Tipologia bene scavato Area ad uso abitativo – Insediamento rustico
Regione Umbria
Provincia Perugia
Comune Foligno
Localizzazione specifica Colfiorito, Rio Cesi
Coordinate geografiche 43° 00′ 48″ N 12° 53′ 19″ E
Istituto-ufficio competente Soprintendenza Archeologia dell’Umbria
Anno campagna di scavo 20011-2012
Responsabile di cantiere Giorgio F. Pocobelli (Cooperativa Archeologia)
Responsabile scientifico Maria Laura Manca
Società Quadrilatero Marche-Umbria

Descrizione

In località Rio di Cesi, in corrispondenza del viadotto “la Palude”, le due campagne di scavo archeologico (giugno-settembre 2011; settembre-novembre 2012) hanno permesso di riportare alla luce i resti di un ampio insediamento rustico che copre un’area di oltre mq. 1350.

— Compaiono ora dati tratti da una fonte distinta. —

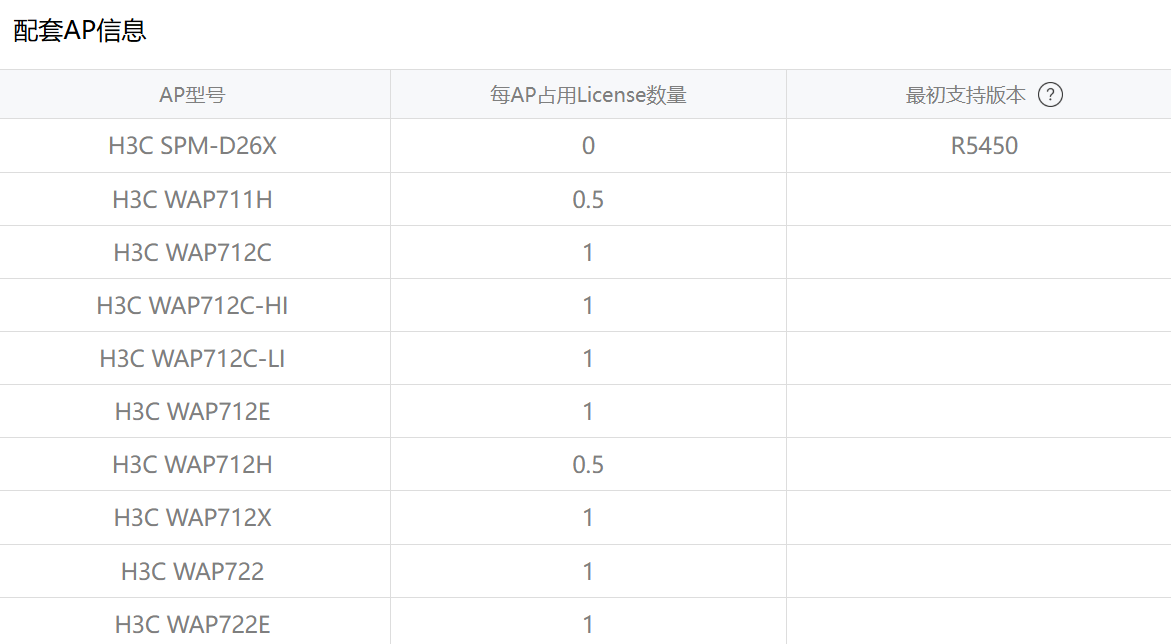The image size is (1171, 644).
Task: Click the H3C WAP712C-LI model cell
Action: (192, 359)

L’edificio, con asse longitudinale orientato NE-SO, è realizzato con murature in blocchetti di calcare e tegole legati con malta; in alcuni parti si conserva un alzato di oltre m. 1,50. Il complesso, molto articolato, è composto da almeno quindici ambienti, ai quali si devono aggiungere una fornace e l’ambiente di servizio annesso posti all’esterno dell’angolo SO dell’edificio. Merita ricordare, all’interno dell’edificio, la presenza di un pozzo profondo circa m. 4,30 – in parte costruito e in parte scavato nel banco geologico – del quale si conserva la vera in pietra lavica.

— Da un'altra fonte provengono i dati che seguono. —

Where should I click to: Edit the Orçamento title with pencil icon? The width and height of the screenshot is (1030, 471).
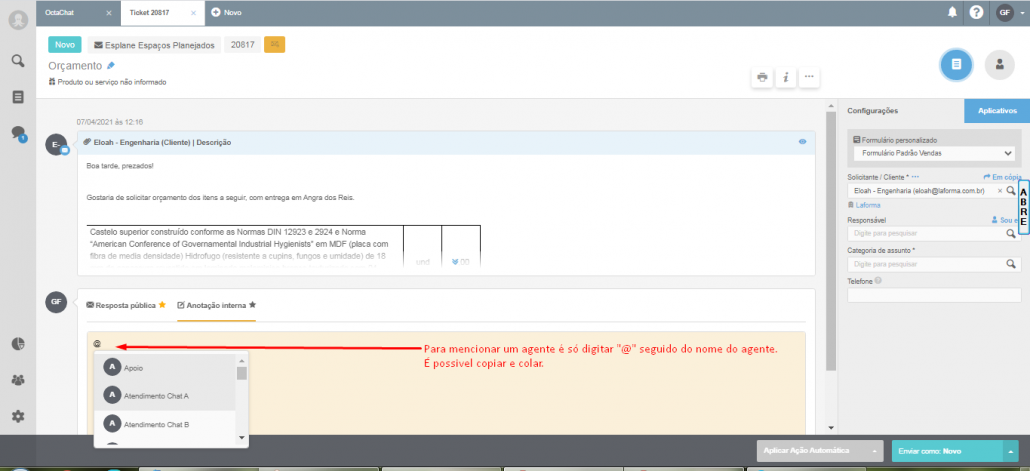point(111,65)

Allo stato attuale delle conoscenze, è possibile ipotizzare almeno due grandi fasi edilizie dell’insediamento, l’ultima delle quali mostra rifacimenti e ristrutturazioni interne, ed il materiale rinvenuto (tra i quali ceramica a vernice nera sovradipinta e non, ceramica sigillata italica ed africana, lucerne, monete) indica un ambito cronologico di occupazione dalla fine del IV secolo a.C. al IV-V secolo d.C. Tra gli estesi crolli delle coperture, ma anche in opera nelle murature, è stato inoltre possibile recuperare alcune tegole con bollo impresso.

La presenza di tre sepolture ad inumazione in fossa terragna che tagliano le creste dei muri, dimostra uno sporadico utilizzo funerario dell’area in un momento successivo al crollo e alla spoliazione dell’edificio.

Tale scoperta è da considerare di importante rilevanza storico-archeologica per la ricostruzione del modello insediativo della zona in età romana; l’edificio infatti, oltre che essere localizzato presso il margine settentrionale dell’ampia valle che si apre tra Cesi e Popola, evidentemente in relazione con lo sfruttamento agricolo di questa parte del territorio, è strategicamente costruito lungo la c.d. via della Spina, l’importante asse stradale N-S che collegava l’antica Plestia con Spoletium e la via Flaminia.